### Actions to take
• 1. Write out the stretch of the mycobacteria passage from "The biosynthesis of" through "the cell surface.", word for word.
• 2. According to the mycobacteria passage, what attaches the peptidoglycan to the arabinogalactan layer?

The mycobacteria consist of a diverse group of organisms representing saprophytic bacteria as well as important human pathogens. Organisms such as
Mycobacterium chelonae,
Mycobacterium smegmatis, and
Mycobacterium fortuitum are environmental bacteria and rarely cause disease. On the other hand,
Mycobacterium tuberculosis, the causative agent of the disease tuberculosis, has successfully infected one-third of the world's population and is responsible for over 2 million deaths annually (
15). Interest in mycobacterial pathogenesis and physiology has been stimulated by the emergence of multidrug-resistant strains of
M. tuberculosis as well as the observation that the immunocompromised (e.g., those with AIDS) are at a higher risk for
M. tuberculosis infection (
20,
21).
The biosynthesis of the mycobacterial cell envelope is an area of considerable research interest, as several of the antibiotics used to treat mycobacterial infections target the synthesis pathways of several envelope components. The main feature of the mycobacterial cell envelope is a single, covalently linked structure composed of peptidoglycan, arabinogalactan, and mycolic acids (the mAGP complex) (
5). The peptidoglycan is the innermost layer of the complex and is attached to the arabinogalactan layer via a rhamnose-
N-acetylglucosamine linker. The arabinose residues are in turn esterified to mycolic acids, which are long-chain (60 to 90 carbon) α-alkyl, β-hydroxy fatty acids oriented perpendicularly to the cell membrane (
36). Extractable lipids in association with the mycolic acids serve to form an outer membrane-like structure at the cell surface.

(Collected data entries)
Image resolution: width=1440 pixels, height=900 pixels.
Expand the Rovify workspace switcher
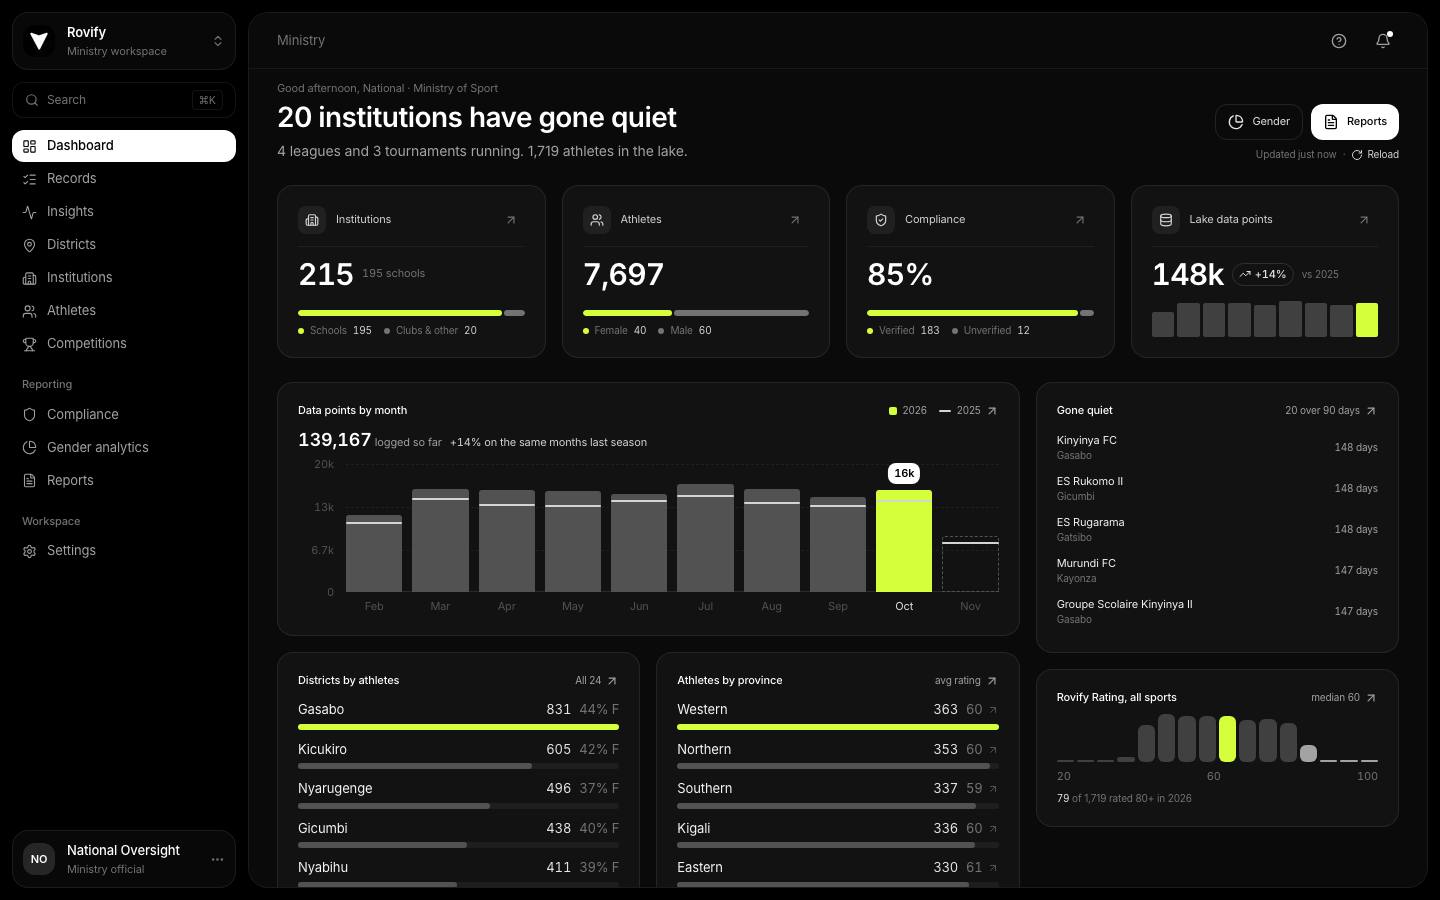click(124, 41)
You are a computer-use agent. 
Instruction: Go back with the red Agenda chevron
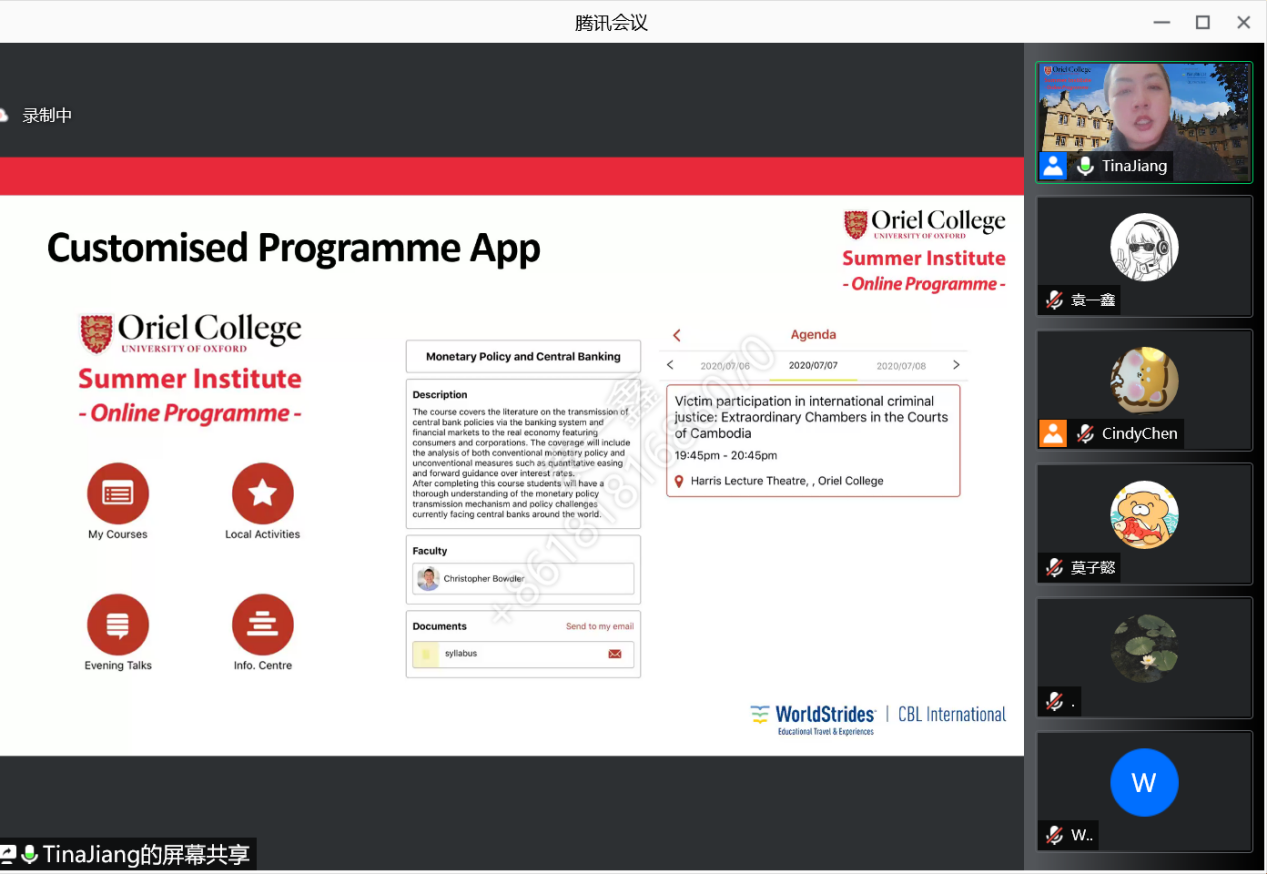coord(677,335)
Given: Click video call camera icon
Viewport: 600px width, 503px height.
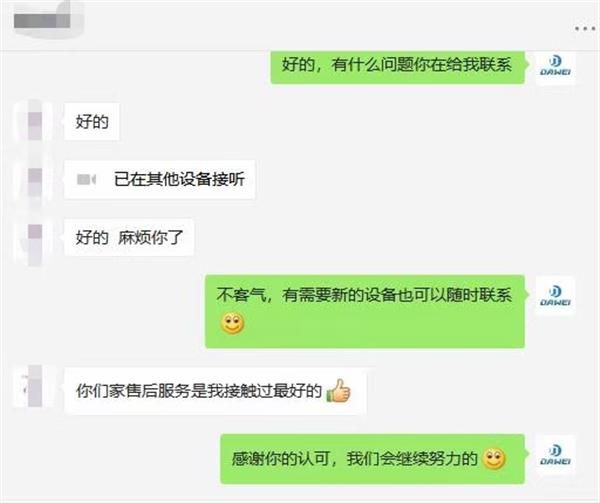Looking at the screenshot, I should click(x=86, y=179).
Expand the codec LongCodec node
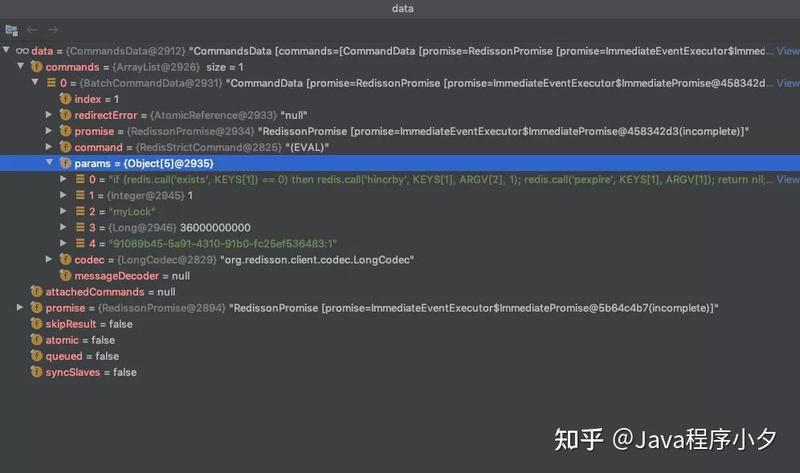 (49, 259)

### Results for each task
• 1.
The biosynthesis of the mycobacterial cell envelope is an area of considerable research interest, as several of the antibiotics used to treat mycobacterial infections target the synthesis pathways of several envelope components. The main feature of the mycobacterial cell envelope is a single, covalently linked structure composed of peptidoglycan, arabinogalactan, and mycolic acids (the mAGP complex) (
5). The peptidoglycan is the innermost layer of the complex and is attached to the arabinogalactan layer via a rhamnose-
N-acetylglucosamine linker. The arabinose residues are in turn esterified to mycolic acids, which are long-chain (60 to 90 carbon) α-alkyl, β-hydroxy fatty acids oriented perpendicularly to the cell membrane (
36). Extractable lipids in association with the mycolic acids serve to form an outer membrane-like structure at the cell surface.

• 2. A rhamnose-N-acetylglucosamine linker.